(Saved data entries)
'''
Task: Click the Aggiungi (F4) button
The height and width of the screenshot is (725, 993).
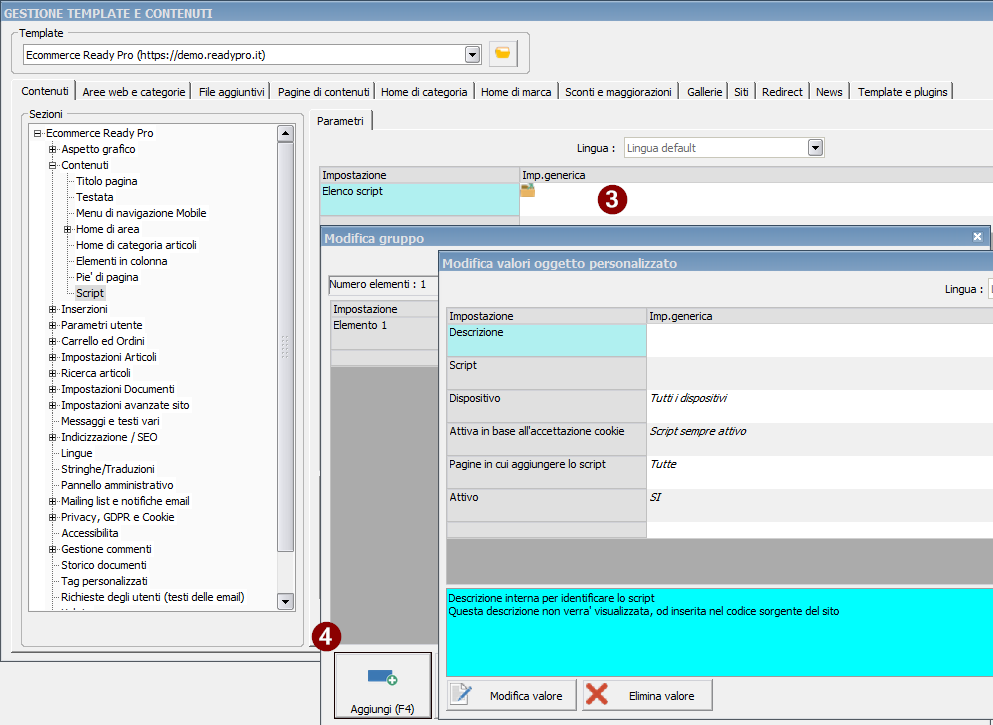Action: pyautogui.click(x=383, y=686)
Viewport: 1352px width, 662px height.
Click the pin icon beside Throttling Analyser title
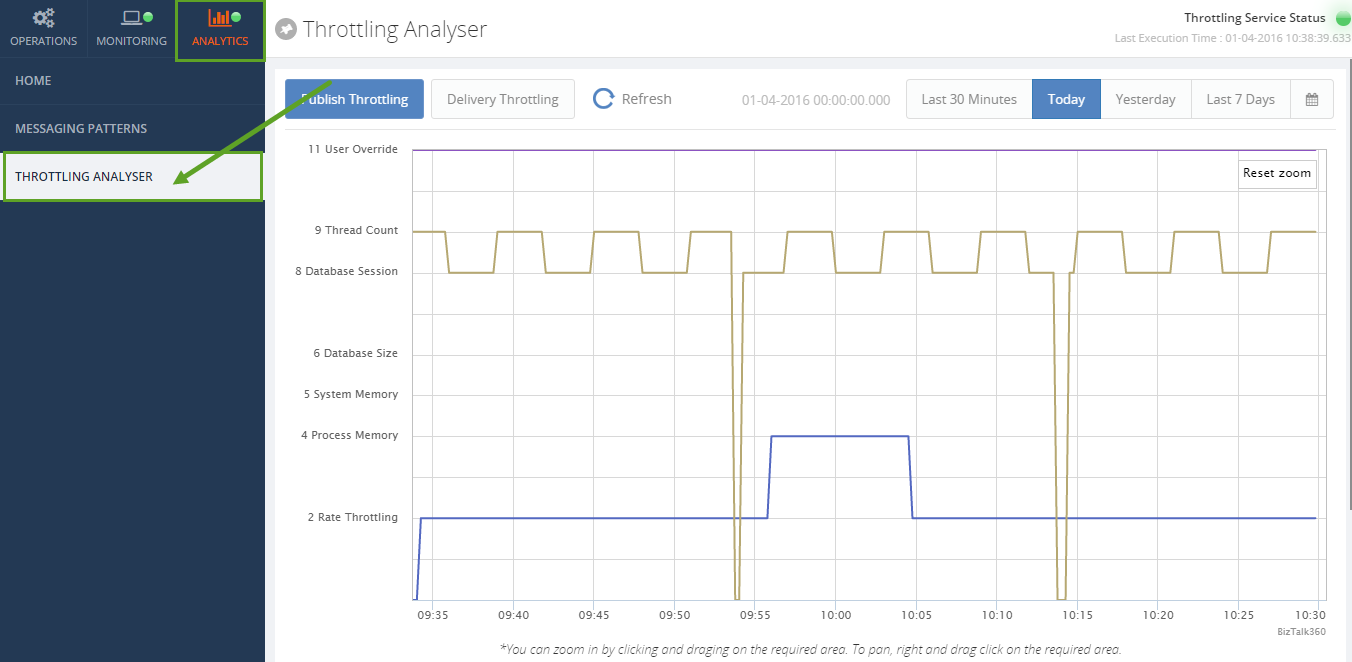(286, 29)
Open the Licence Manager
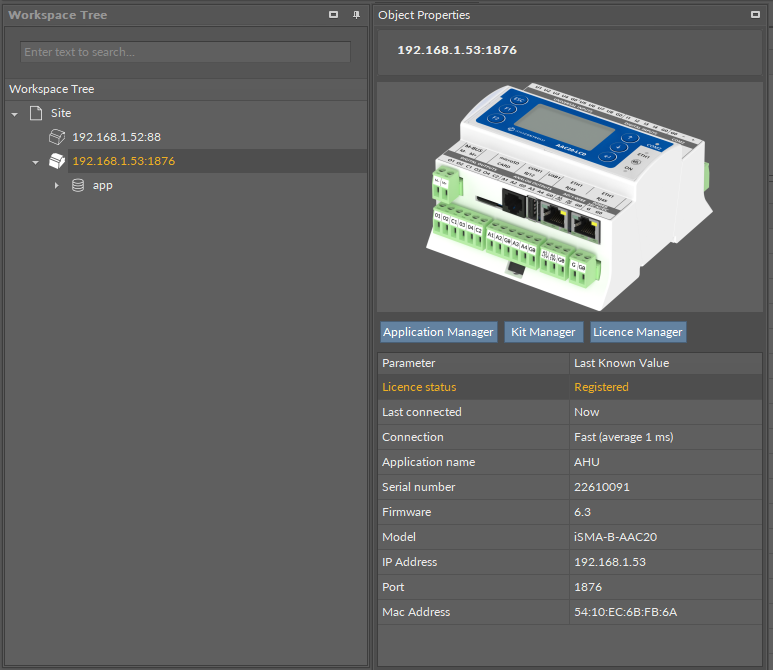This screenshot has height=670, width=773. (637, 332)
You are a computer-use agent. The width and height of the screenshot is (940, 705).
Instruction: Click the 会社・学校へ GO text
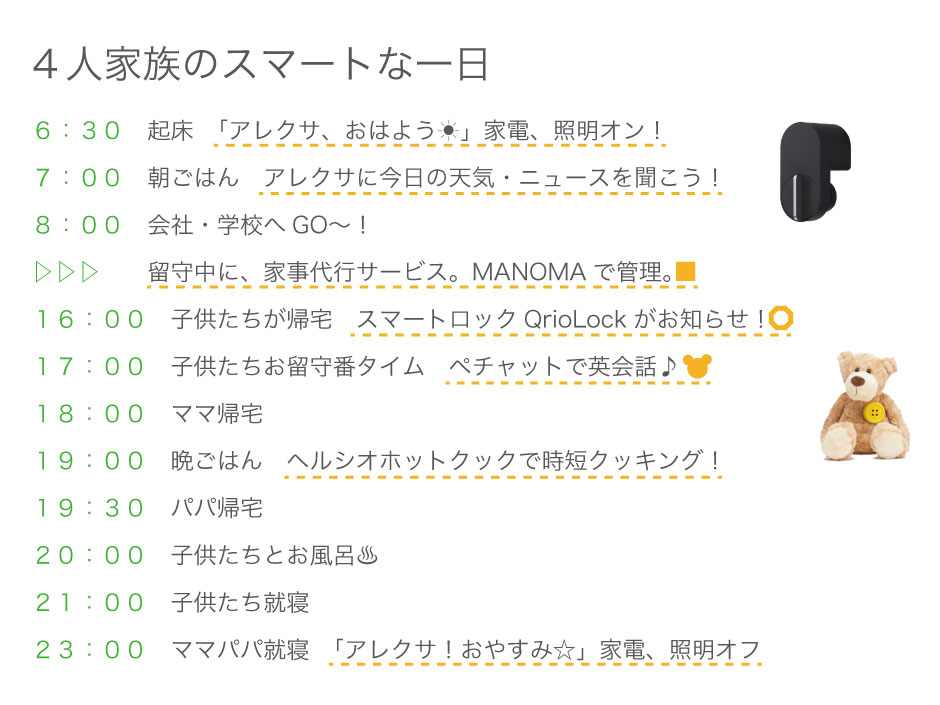point(257,225)
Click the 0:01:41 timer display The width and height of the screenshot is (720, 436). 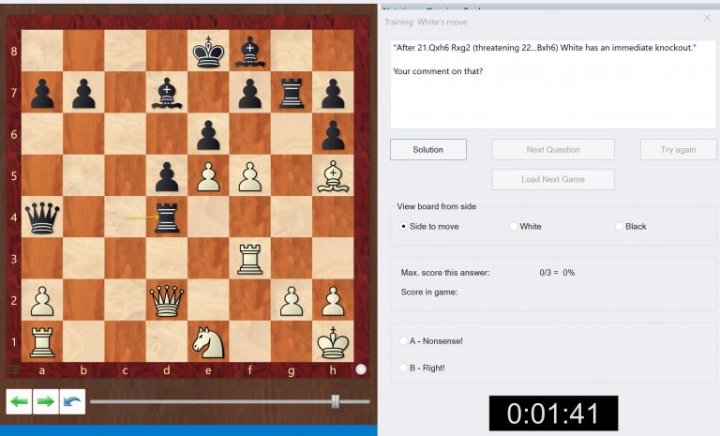[553, 413]
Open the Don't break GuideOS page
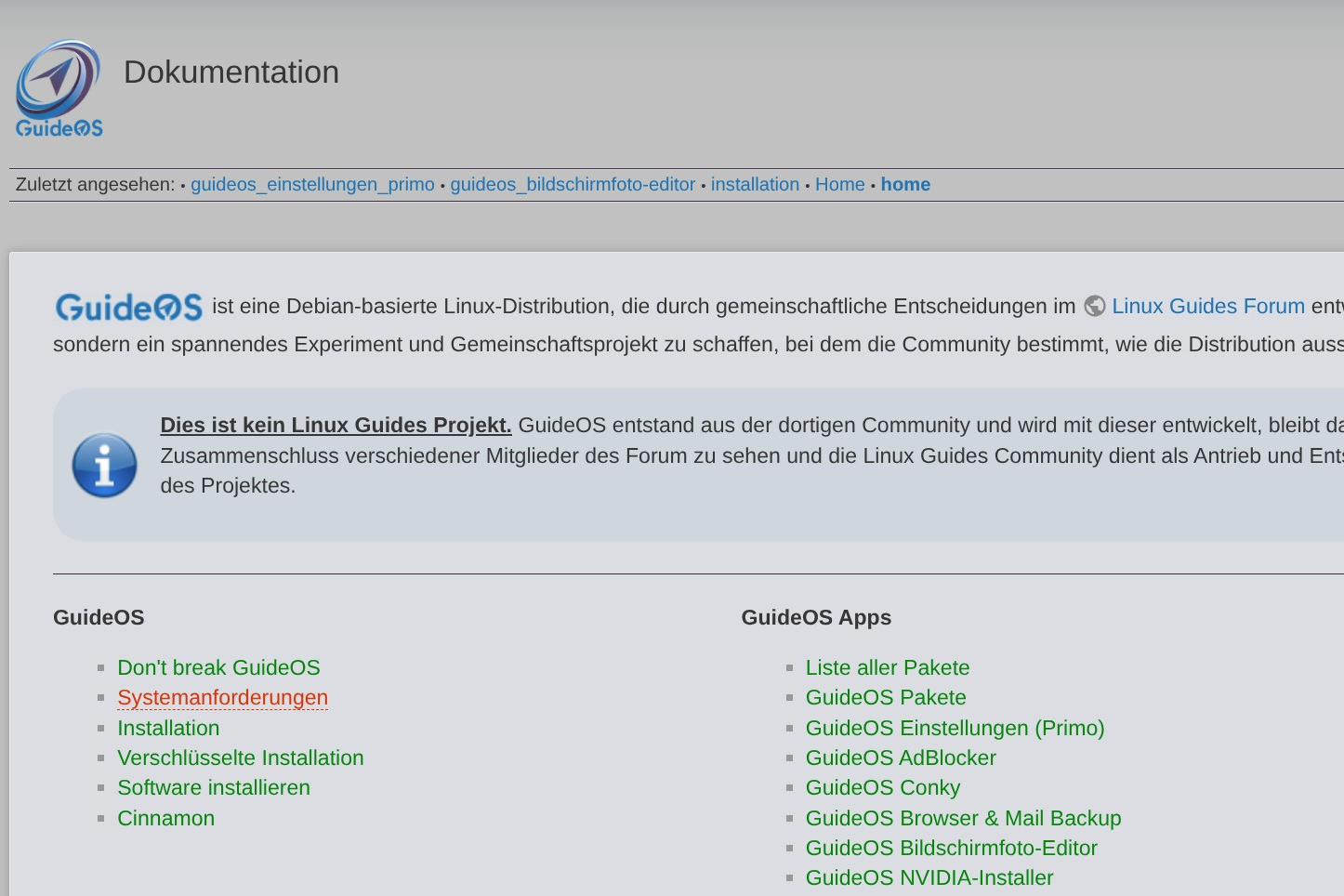The width and height of the screenshot is (1344, 896). 218,667
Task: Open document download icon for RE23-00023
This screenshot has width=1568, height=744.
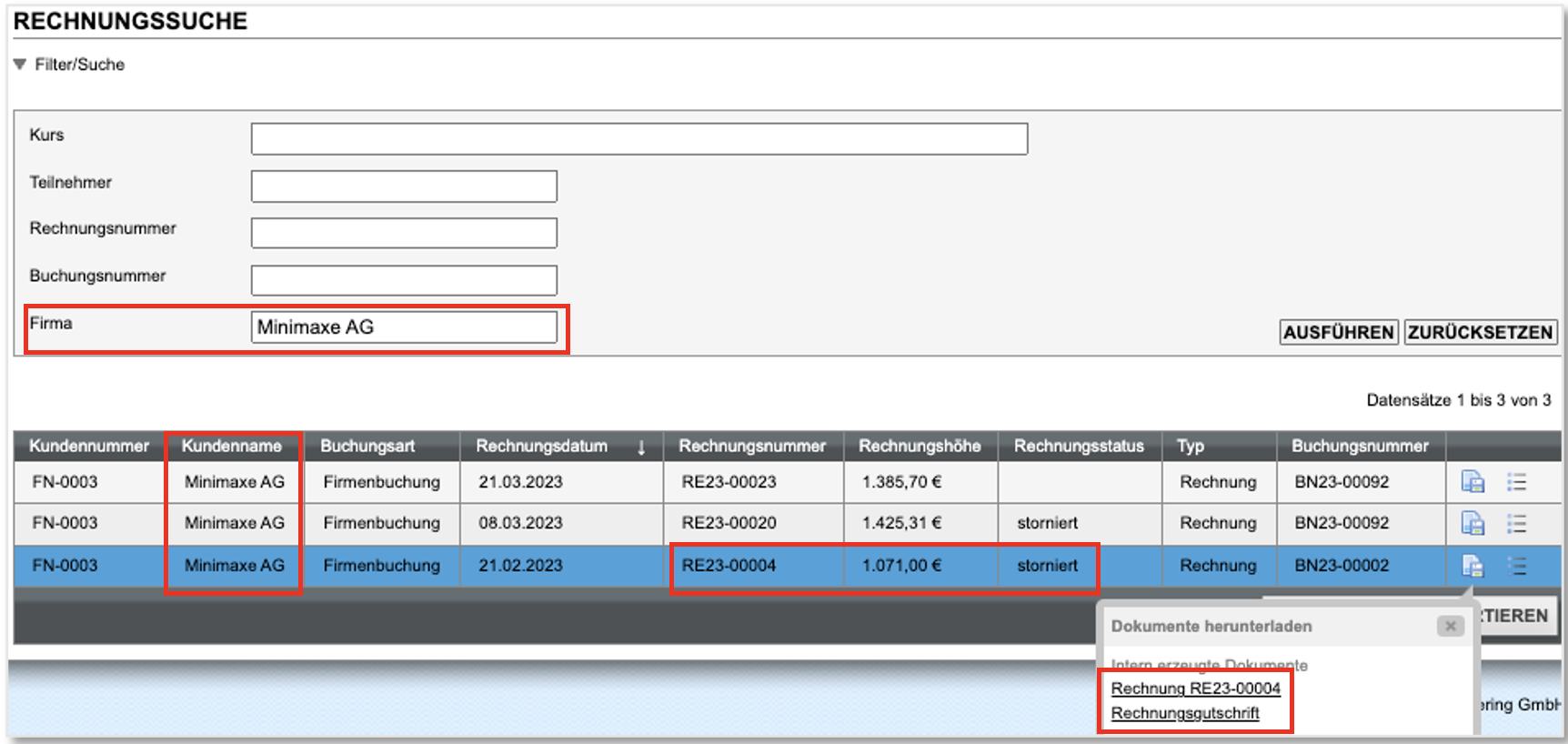Action: [1472, 482]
'''
In the entries above, every line from the line with "Click the pin" to the line with "You are a computer-use" is to be printed exactly, with both ends included and pictures excluded.

Click the pin icon beside Throttling Analyser title
(286, 29)
Open the Licence Manager
This screenshot has height=670, width=773. (637, 332)
You are a computer-use agent. The width and height of the screenshot is (940, 705).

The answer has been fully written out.